# START OF Document extract

Anti-sex work apologists may try to explain away the embarrassment around Eden (as well as other high profile “sex trafficking” stories)[vii] as just an anomaly, or as a few people stretching the truth for a good cause. But Eden is just the visible cultural iceberg of a story that has already become embedded into U.S. policing practices.
2. Context of U.S. policing & criminalizing policies
Part of the reason for the success of Eden is that it was preaching to an American choir that already had the why and the how part of the story in place. It also complemented dominant approaches to end trafficking in the sex industry that feature coercive “law and order” methods where participants are either forced to be rescued/reprogrammed or captured/incarcerated. The rescue side is led predominantly by well-meaning (and mostly white) middle-class women and men (Christians, social workers, feminists) attempting to “save” cisgender girls and women from sex work. The capture side is directed by (predominantly white) men in policing agencies (police, FBI, Homeland Security) who capture girls and women for rescue and men for punishment.

# END OF Document extract
# START OF Material shown

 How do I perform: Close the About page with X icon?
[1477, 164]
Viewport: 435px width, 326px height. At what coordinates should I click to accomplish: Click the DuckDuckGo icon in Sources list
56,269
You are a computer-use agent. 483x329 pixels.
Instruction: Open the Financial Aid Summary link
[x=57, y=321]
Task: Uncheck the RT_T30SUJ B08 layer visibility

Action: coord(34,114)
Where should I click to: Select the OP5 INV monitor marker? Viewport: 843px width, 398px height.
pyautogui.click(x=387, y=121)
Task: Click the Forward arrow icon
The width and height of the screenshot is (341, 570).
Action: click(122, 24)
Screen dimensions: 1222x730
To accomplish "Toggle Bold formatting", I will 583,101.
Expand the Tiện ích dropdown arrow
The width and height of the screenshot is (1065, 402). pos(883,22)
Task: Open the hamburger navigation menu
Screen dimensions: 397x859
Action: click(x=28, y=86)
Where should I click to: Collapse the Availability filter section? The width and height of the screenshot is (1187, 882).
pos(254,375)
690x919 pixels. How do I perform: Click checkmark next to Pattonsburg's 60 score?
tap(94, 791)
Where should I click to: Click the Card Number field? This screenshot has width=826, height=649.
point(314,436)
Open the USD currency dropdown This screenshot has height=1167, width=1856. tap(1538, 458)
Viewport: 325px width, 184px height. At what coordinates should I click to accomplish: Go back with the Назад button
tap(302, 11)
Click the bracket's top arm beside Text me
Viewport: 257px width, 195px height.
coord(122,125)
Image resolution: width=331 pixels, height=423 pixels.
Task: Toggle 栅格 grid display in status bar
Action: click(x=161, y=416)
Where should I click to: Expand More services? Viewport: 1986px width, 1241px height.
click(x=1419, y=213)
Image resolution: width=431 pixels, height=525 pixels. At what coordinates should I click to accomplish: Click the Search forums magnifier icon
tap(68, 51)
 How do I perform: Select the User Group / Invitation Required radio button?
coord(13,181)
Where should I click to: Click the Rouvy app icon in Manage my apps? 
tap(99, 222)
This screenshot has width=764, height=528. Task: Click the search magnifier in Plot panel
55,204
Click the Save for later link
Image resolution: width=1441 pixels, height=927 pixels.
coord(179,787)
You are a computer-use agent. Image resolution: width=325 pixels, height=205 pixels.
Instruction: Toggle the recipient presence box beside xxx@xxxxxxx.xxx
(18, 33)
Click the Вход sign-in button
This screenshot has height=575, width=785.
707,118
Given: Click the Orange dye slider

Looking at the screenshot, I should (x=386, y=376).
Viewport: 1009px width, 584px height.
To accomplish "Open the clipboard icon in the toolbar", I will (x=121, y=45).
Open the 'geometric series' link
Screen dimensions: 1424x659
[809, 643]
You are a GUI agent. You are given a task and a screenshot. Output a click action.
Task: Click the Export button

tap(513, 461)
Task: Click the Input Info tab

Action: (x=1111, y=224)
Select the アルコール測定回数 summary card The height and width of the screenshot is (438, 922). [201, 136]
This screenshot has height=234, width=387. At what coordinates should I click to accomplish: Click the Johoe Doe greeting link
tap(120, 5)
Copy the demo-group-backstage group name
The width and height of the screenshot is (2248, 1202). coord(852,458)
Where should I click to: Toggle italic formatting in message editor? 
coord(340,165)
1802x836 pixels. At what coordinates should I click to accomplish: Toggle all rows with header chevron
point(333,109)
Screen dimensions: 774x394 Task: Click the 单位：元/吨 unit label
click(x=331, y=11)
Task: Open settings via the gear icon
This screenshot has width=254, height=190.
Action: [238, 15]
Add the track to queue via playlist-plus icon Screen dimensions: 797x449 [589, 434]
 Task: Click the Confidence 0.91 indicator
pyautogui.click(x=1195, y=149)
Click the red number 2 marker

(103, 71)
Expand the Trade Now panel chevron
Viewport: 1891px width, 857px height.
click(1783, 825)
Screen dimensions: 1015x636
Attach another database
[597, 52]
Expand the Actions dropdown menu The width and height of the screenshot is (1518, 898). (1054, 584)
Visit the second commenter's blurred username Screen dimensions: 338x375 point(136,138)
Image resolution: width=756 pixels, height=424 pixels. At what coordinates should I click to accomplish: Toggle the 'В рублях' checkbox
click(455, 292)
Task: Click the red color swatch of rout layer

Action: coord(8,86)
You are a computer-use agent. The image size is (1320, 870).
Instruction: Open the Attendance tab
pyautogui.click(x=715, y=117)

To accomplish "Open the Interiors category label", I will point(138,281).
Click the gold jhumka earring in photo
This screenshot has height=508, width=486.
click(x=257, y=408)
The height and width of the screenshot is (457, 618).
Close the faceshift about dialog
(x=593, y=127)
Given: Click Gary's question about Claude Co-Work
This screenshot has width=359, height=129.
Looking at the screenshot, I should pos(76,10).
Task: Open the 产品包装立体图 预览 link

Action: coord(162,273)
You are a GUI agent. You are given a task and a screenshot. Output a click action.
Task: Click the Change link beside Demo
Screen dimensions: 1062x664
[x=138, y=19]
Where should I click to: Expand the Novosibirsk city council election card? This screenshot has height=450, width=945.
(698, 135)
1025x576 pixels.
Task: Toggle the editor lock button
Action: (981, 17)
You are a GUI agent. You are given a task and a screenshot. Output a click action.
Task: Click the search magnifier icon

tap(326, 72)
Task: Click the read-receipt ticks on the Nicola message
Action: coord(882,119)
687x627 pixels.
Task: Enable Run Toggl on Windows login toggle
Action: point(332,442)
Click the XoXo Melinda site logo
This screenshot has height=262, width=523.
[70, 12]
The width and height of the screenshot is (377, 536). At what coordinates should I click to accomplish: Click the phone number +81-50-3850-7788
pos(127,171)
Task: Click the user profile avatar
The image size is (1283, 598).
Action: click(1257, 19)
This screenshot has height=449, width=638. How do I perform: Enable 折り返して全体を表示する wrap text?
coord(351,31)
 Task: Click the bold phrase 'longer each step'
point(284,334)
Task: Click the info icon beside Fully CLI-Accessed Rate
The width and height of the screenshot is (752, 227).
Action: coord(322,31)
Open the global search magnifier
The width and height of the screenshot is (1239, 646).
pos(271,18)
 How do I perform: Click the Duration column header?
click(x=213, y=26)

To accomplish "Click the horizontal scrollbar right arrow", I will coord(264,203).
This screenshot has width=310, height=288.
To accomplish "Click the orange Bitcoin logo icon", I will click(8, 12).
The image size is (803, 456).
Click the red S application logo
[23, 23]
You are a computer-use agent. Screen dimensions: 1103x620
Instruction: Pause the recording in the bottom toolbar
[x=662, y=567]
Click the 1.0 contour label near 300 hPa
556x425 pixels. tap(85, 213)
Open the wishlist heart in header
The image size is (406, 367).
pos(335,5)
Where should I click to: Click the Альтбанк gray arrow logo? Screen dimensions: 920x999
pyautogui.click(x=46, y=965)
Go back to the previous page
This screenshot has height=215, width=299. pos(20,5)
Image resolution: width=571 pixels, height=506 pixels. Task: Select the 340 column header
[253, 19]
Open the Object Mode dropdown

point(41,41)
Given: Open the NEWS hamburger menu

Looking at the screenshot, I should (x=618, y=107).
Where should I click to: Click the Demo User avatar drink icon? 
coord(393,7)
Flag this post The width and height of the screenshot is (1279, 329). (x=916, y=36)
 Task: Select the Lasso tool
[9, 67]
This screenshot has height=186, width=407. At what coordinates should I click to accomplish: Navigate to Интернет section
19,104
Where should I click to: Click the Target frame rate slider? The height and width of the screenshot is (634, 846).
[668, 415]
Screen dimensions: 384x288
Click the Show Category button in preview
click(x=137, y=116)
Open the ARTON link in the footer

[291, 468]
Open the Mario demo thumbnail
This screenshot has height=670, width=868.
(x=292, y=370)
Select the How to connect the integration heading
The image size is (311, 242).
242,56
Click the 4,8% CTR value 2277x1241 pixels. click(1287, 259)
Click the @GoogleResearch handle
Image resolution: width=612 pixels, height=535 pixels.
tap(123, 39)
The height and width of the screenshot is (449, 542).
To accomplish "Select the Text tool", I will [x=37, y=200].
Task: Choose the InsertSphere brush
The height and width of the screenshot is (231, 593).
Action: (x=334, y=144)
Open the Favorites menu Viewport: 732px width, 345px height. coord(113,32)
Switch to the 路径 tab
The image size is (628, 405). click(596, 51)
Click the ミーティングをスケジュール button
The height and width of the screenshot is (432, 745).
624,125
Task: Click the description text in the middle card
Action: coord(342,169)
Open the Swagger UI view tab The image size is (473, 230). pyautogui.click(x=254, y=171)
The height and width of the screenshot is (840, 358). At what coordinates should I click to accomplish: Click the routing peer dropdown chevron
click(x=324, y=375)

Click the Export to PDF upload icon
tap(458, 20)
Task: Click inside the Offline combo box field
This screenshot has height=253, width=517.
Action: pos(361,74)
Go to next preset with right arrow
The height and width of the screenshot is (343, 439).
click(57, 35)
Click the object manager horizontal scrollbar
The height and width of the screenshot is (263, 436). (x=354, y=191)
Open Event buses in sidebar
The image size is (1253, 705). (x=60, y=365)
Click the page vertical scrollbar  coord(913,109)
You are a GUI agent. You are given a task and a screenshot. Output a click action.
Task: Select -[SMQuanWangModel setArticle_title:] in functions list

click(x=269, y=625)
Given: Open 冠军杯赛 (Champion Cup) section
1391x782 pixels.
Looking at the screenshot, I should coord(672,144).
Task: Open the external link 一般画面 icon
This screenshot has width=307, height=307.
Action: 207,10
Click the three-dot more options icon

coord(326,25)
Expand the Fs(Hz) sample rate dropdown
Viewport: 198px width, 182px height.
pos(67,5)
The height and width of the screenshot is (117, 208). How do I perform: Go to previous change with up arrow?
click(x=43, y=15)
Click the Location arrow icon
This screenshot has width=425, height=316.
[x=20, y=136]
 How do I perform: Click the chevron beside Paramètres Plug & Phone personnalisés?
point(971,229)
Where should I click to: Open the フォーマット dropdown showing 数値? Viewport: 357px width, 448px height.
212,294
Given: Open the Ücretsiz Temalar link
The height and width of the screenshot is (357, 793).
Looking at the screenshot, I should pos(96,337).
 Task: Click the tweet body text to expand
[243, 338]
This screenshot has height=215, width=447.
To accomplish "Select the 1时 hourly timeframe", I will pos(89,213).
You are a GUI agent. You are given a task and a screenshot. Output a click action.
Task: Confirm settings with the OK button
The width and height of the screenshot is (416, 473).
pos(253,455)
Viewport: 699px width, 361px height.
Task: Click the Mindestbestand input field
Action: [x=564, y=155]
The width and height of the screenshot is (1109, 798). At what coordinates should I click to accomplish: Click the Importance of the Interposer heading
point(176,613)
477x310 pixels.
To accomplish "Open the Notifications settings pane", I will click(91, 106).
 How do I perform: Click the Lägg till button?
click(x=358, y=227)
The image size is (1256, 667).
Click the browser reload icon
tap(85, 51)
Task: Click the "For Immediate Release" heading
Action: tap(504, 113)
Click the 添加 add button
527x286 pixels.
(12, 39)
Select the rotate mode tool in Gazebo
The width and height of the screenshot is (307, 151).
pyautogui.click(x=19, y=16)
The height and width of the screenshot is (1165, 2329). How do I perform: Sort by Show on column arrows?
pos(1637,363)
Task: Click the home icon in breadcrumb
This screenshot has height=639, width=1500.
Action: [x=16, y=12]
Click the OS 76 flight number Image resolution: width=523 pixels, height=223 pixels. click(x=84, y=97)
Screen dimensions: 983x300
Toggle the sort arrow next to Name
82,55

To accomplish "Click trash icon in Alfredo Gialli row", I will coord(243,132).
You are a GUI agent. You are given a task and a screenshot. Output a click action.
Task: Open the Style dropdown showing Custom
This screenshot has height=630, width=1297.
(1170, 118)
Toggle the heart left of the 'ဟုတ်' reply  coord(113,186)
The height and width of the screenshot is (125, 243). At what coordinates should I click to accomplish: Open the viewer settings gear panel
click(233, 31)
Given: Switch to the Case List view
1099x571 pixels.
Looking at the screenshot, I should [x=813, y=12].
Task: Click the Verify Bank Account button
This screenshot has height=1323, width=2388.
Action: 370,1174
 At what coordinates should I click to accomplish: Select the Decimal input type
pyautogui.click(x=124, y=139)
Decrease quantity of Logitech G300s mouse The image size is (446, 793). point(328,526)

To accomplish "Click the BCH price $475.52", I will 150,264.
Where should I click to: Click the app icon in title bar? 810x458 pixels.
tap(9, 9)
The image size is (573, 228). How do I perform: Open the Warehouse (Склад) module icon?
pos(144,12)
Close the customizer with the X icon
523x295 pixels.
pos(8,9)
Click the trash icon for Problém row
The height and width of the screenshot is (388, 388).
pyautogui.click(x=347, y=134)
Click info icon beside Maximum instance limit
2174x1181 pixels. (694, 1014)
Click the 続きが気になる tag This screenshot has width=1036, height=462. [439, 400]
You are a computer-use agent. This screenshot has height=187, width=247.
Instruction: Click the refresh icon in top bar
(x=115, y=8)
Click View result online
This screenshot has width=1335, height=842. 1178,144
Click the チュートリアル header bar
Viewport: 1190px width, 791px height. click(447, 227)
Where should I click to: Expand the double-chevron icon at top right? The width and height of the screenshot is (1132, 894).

# END OF Material shown

Given exercise A: In the excerpt about Eden and U.S. policing, restate the part from "Anti-sex work apologists" up to and including "U.S. policing practices.", substituting "exception" for "anomaly".
Given exercise B: According to the excerpt about Eden and U.S. policing, who directs the capture side?

Full response A:
Anti-sex work apologists may try to explain away the embarrassment around Eden (as well as other high profile “sex trafficking” stories)[vii] as just an exception, or as a few people stretching the truth for a good cause. But Eden is just the visible cultural iceberg of a story that has already become embedded into U.S. policing practices.

Full response B: Predominantly white men in policing agencies such as the police, the FBI, and Homeland Security.